Your assignment
Your copy should hold only the lines from the one with "Ambiente e Diritto (1070, 1200)" to the one with "Sleep Apnea (1081, 54)", both included, each exactly as it stands below, with no pictures.
· · · ·
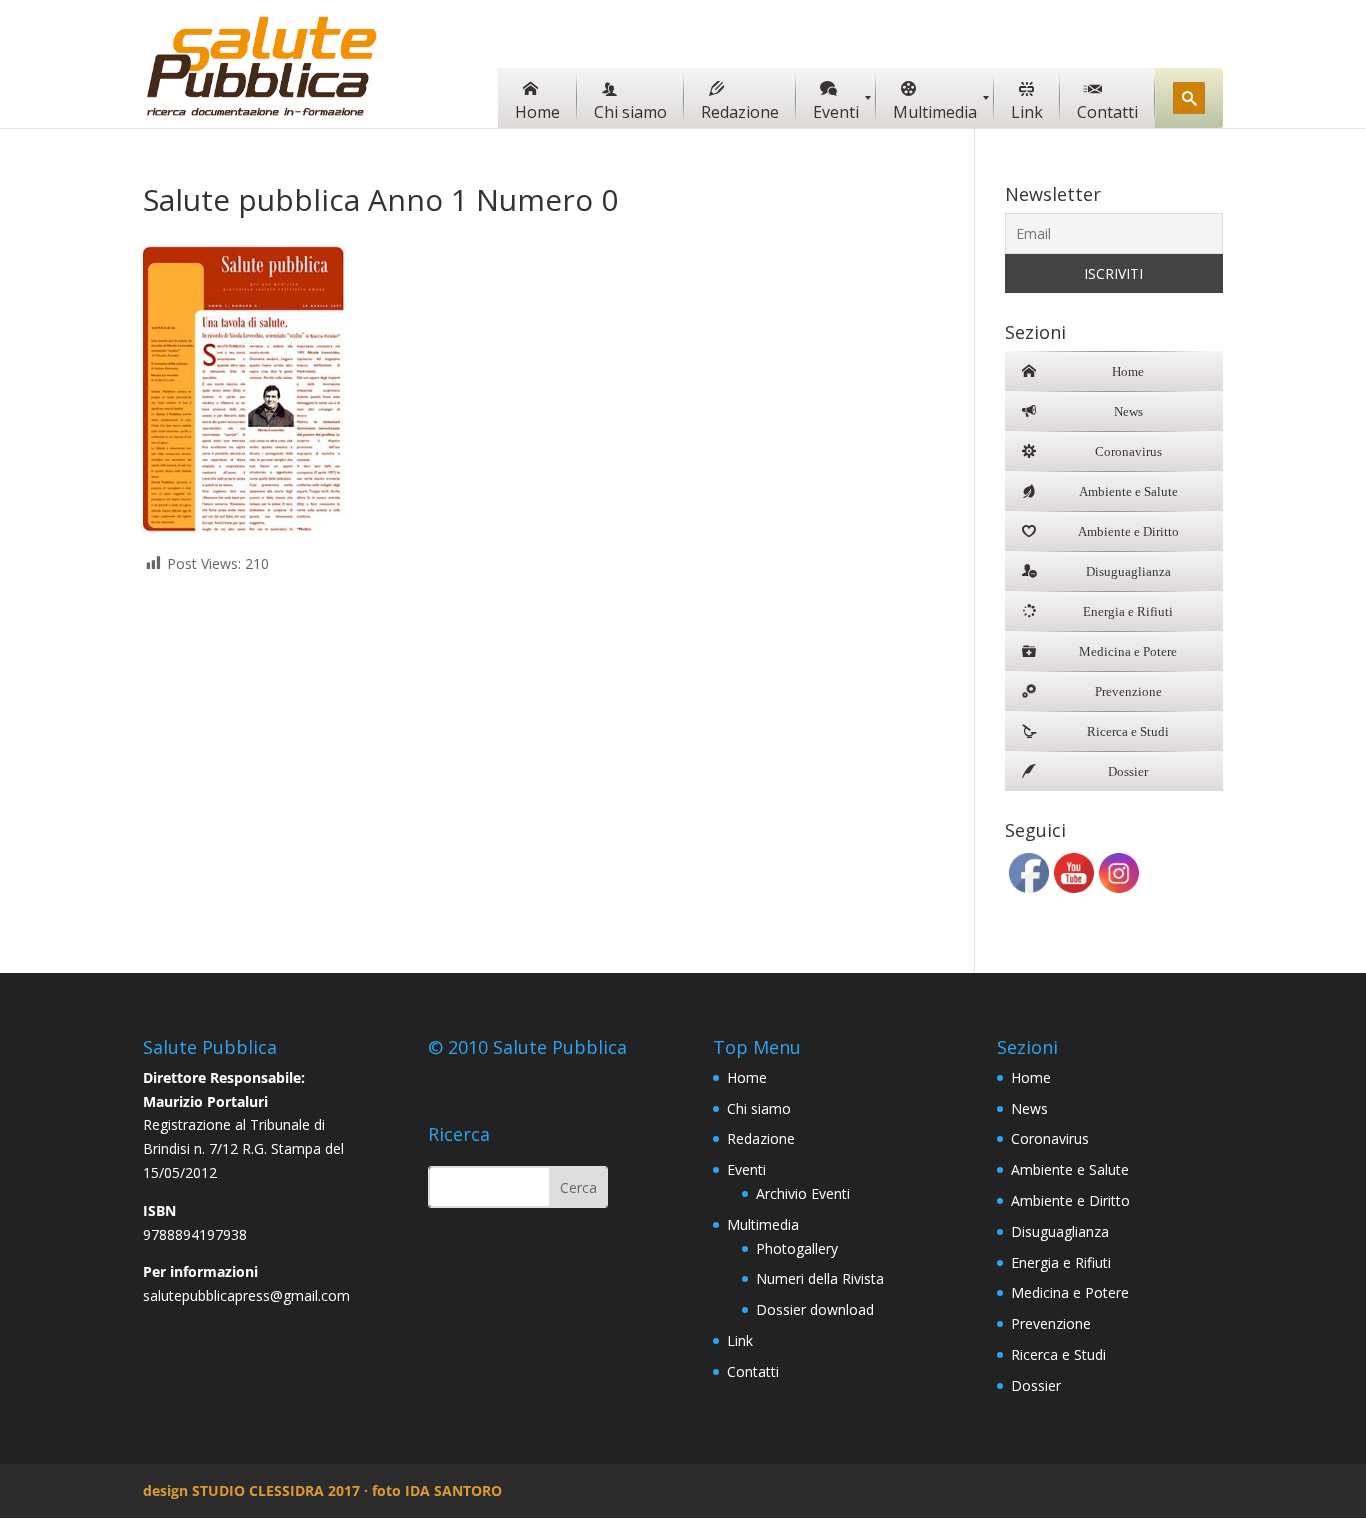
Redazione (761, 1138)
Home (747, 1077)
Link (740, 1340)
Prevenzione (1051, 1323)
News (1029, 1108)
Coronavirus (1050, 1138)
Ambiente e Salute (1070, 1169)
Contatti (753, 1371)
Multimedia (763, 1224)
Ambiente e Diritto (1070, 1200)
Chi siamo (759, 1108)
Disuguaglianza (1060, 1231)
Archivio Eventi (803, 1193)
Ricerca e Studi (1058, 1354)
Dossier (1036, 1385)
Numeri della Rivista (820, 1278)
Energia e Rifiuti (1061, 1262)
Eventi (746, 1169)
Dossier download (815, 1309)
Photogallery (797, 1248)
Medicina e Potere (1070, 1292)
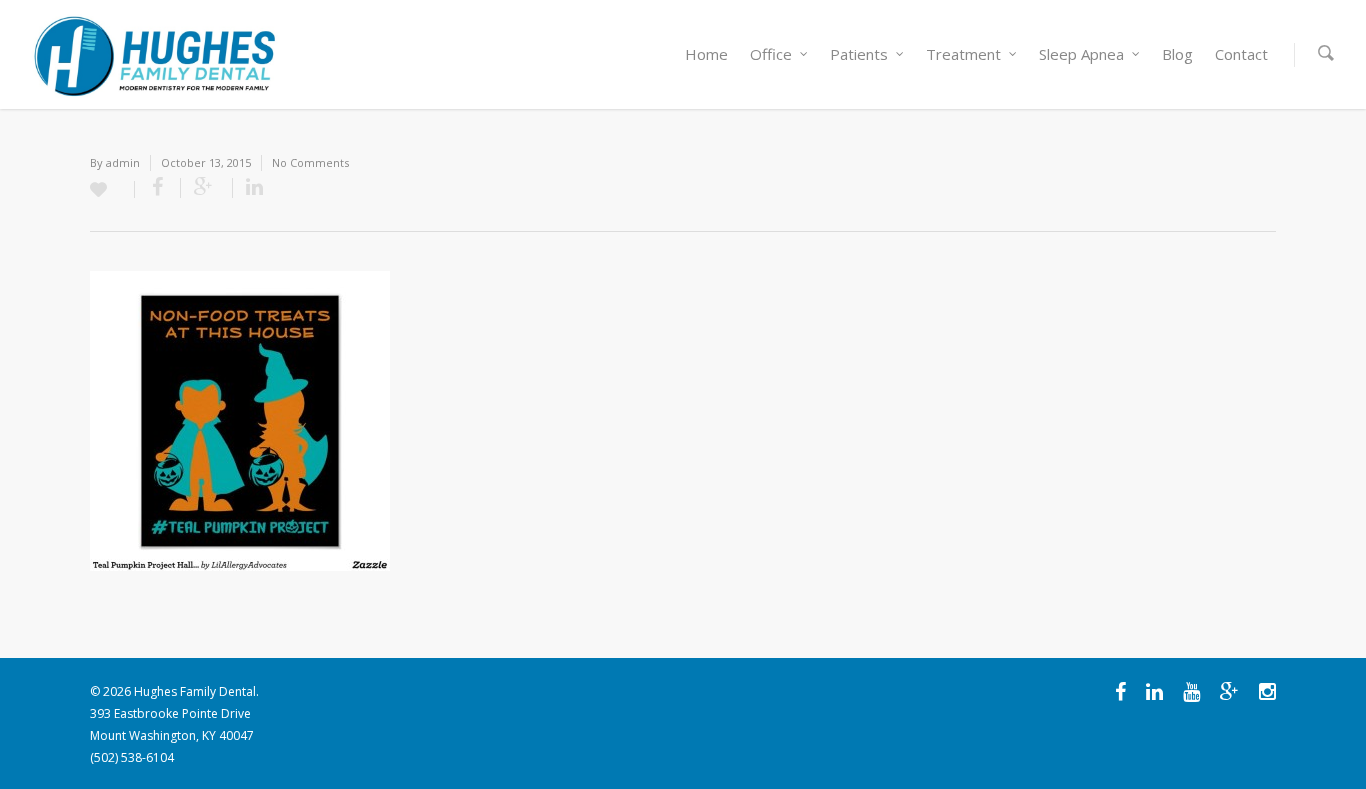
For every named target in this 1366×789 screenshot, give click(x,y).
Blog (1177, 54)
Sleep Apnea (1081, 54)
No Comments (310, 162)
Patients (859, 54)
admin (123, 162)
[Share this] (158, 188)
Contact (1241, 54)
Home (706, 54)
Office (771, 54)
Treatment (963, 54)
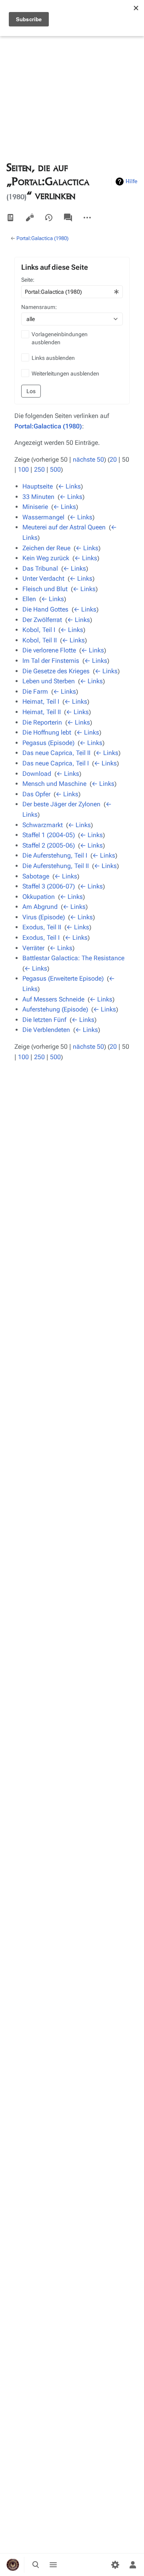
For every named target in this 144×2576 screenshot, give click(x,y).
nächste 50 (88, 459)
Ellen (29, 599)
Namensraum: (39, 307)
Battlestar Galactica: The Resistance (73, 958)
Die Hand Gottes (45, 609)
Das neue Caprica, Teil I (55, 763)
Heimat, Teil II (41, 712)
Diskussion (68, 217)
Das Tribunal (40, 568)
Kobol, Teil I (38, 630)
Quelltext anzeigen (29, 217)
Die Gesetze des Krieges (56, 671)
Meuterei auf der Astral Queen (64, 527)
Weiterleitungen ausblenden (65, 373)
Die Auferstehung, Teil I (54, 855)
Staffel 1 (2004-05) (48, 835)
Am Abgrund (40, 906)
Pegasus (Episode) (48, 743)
· · · ·
Task output
Ambiente e Diritto (1070, 1200)
Chi siamo (759, 1108)
Disuguaglianza (1060, 1231)
Archivio Eventi (803, 1193)
Ricerca e Studi (1058, 1354)
Dossier (1036, 1385)
Numeri della Rivista (820, 1278)
Energia e Rifiuti (1061, 1262)
Eventi (746, 1169)
Dossier download (815, 1309)
Photogallery (797, 1248)
Medicina e Potere (1070, 1292)
For every named target in this 1366×789 screenshot, give click(x,y).
Blog (1177, 54)
Sleep Apnea (1081, 54)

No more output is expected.